Keluhuran budaya itu ditunjukkan banyak hal. Misalnya, dalam adat Tobelo, setiap kelahiran bayi perempuan dirayakan dengan penanaman lima bibit pohon. Sedangkan bayi laki-laki ditandai dengan menanam 10 bibit pohon.
"Tradisi ini menjadi contoh bagaimana manusia hidup harmoni dengan alam sekitar," ujar Syaiful.
Warga O'Hongana Manyawa juga tak hanya mencukupi kebutuhan pangan sehari-hari dengan berburu, meramu, atau mencari ikan. Mereka juga sudah memiliki budaya bercocok tanam, meski masih berpindah-pindah. Bagaimanapun itu menjadi bukti berkembangnya budaya di antara mereka.
Kebiasaan berburu dan meramu itu menimbulkan budaya lain di antara mereka: menghormati hutan.
"Dalam alam pemahaman mereka, bagaimana mereka memperlakukan hutan, merupakan jaminan bagi ketahanan pangan. Hutan bahkan tidak hanya menjadi sumber daya ekonomi, tetapi merupakan suatu kosmos, tempat aspek-aspek religi, sistem pertanian dan perburuan, dan sebagainya berinteraksi membangun kehidupan yang utuh," kata Syaiful.
Konsepsi diri dan lingkungan warga O'Hongana Manyawa itu tertuang dalam tradisi lisan Wawango (hidup) dan Lilingiri (cari), yang menjadi acuan kehidupan mereka. Nilai-nilai Wowango mereka tempatkan juga untuk kepentingan komunitas di masa akan datang (future), dalam arti setiap warga komunitas dituntut untuk menjaga dan melestarikan hutan beserta isinya demi kelangsungan kehidupan anak cucu mereka. Sementara tradisi Lilingiri berisi aturan-aturan yang menentukan sikap dan perilaku O'Hongana Manyawa dalam pemenuhan kebutuhan keseharian, meramu dan berburu.
Karena telah berbudaya itulah, maka komunitas Tobelo Dalam memiliki kewajiban pribadi masing-masing untuk menghayati dan mewujudkan lima sikap hidup dalam  keseharian.
Kelima sikap hidup itu adalah  O dora atau berbelas kasih; O hayangi atau saling tepa selira, O baliara yakni saling memelihara dan menjaga, O adili atau kesetaraan dan keadilan, dan O diai yakni saling memperbaiki, saling mendukung.
----
Tobelo Dalam dan Laut
Yang menarik, selama ini kaum Tobelo Dalam selalu disebutkan (hanya) sebagai suku pedalaman yang menghuni hutan dan pegunungan, dengan kebudayaan yang juga khas suku-suku pedalaman.

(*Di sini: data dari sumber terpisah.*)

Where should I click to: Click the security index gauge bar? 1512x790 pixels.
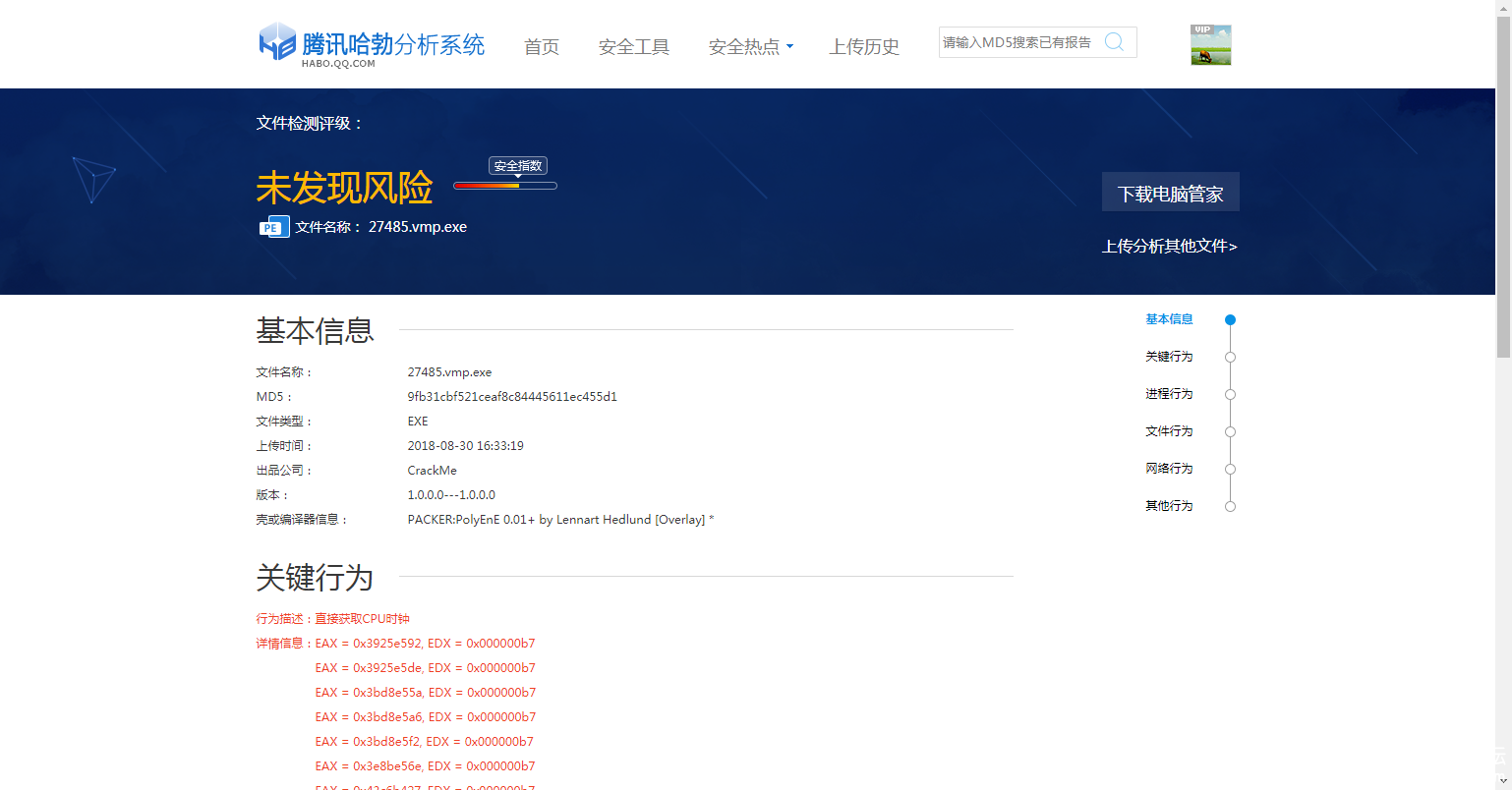(504, 186)
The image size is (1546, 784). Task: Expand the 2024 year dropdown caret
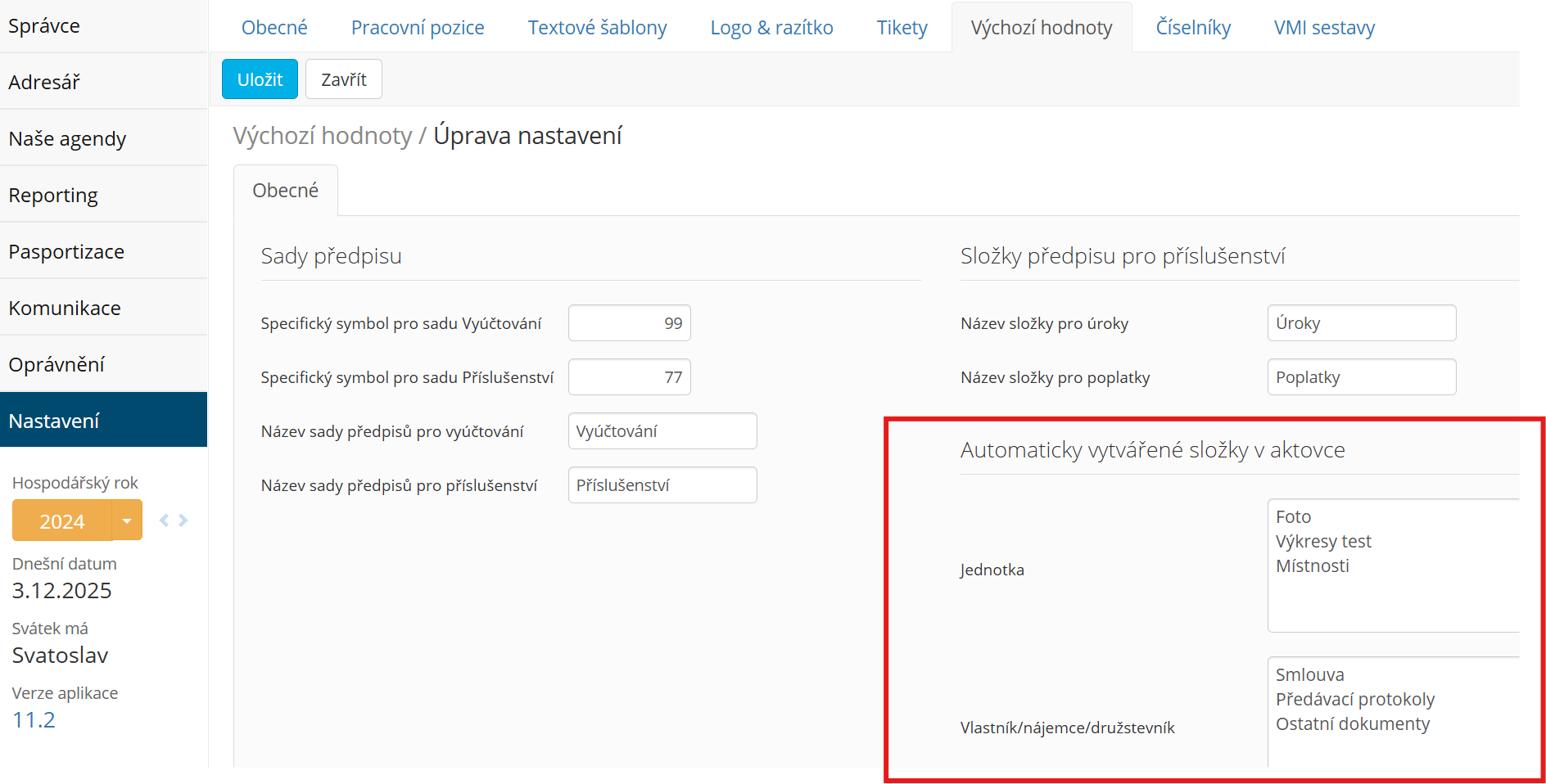[127, 520]
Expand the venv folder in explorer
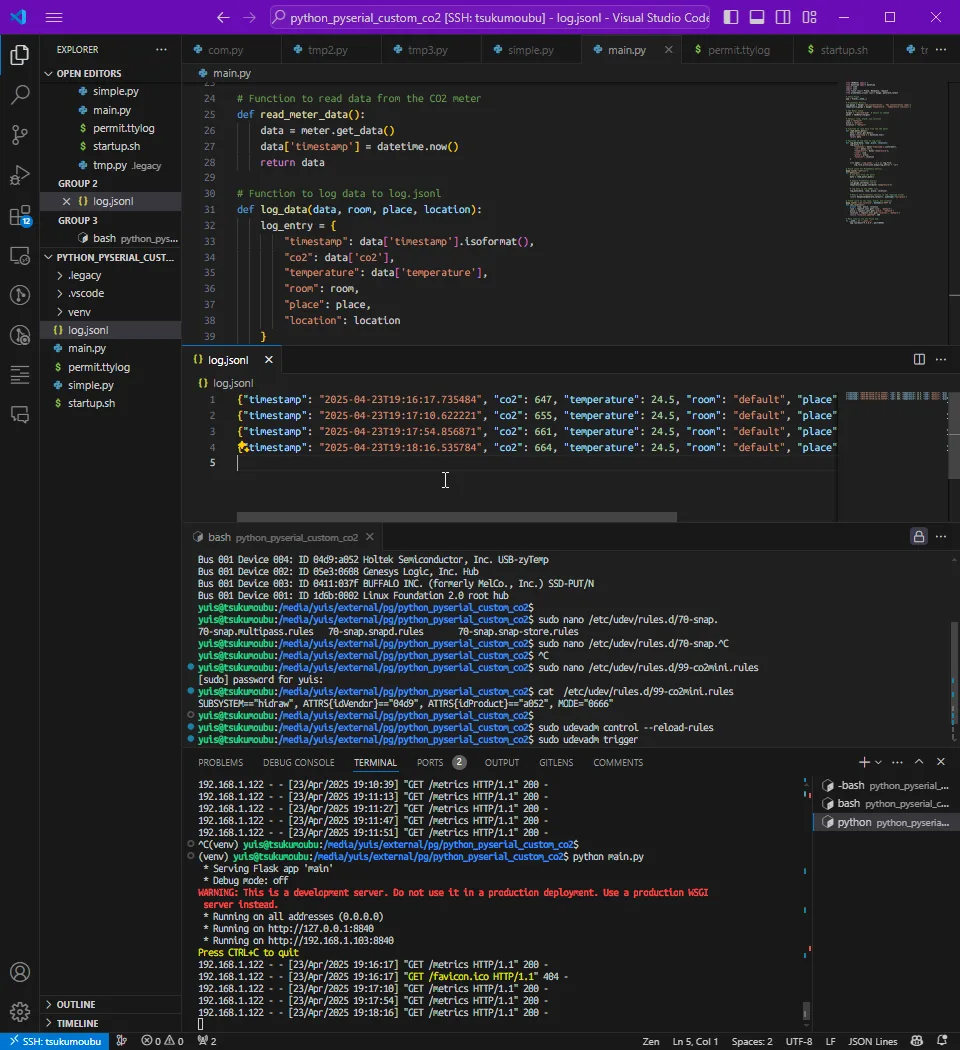960x1050 pixels. (x=79, y=312)
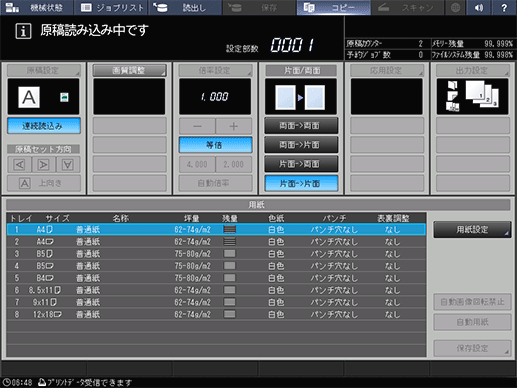Increase magnification with plus button
The width and height of the screenshot is (517, 388).
pos(234,126)

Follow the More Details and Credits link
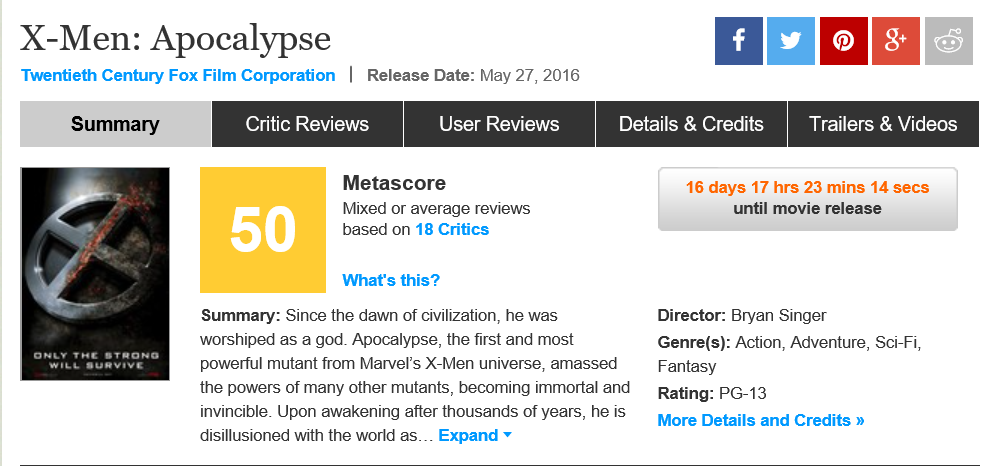tap(760, 420)
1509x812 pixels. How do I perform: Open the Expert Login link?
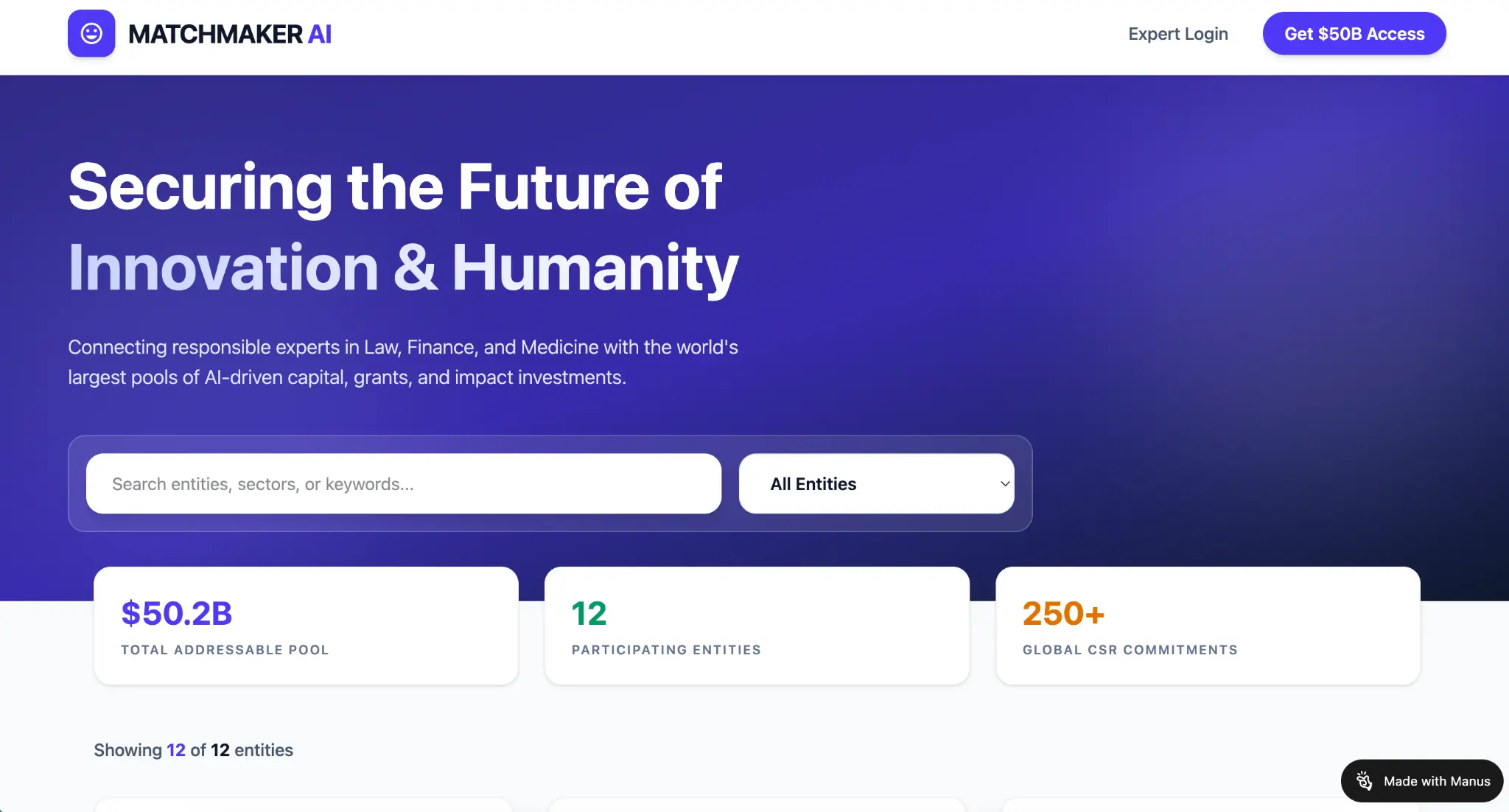pyautogui.click(x=1177, y=34)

Namun menurut Sefnat Tagaku, seorang mahasiswa jurusan teologi Universitas Halmahera (Uniera) yang merujuk pendapat dosen pengajarnya yaitu Pendeta Arkipus Djurubasa, M.Th untuk mata kuliah  "Agama Suku di Halmahera", suku Tobelo Dalam masih perlu diteliti lebih lanjut untuk "hanya" dianggap sebagai suku pedalaman. Pendeta Arkipus juga tak sepenuhnya memegang pendapat bahwa orang Tobelo disebut berasal dari Talaga Lina.
"Mungkin untuk sebagian, tapi tidak untuk seluruhnya," kata Sefnat dalam sebuah artikel di satu media Maluku Utara, mengutip dosennya.
Pendeta Arkipus yakin, kata "Tobelo" sendiri berasal dari dua kata, yaitu "To" dan "Beloho". "To" berarti "saya" dan "Beloho" berarti "patok", "tanda", atau "penahan". Hal itu lebih dekat pada seseorang yang membuat penahan perahu yang sementara dilabuhkan. Kebiasaan membuat penahan perahu yang sementara dilabuhkan ini masih dipraktikkan hingga saat ini oleh orang-orang Tobelo. Caranya cara menanamkan tiang di saat pembuatan perahu, untuk membantu penimbun perahu (semang-semang) agar tidak mudah dihanyutkan ombak.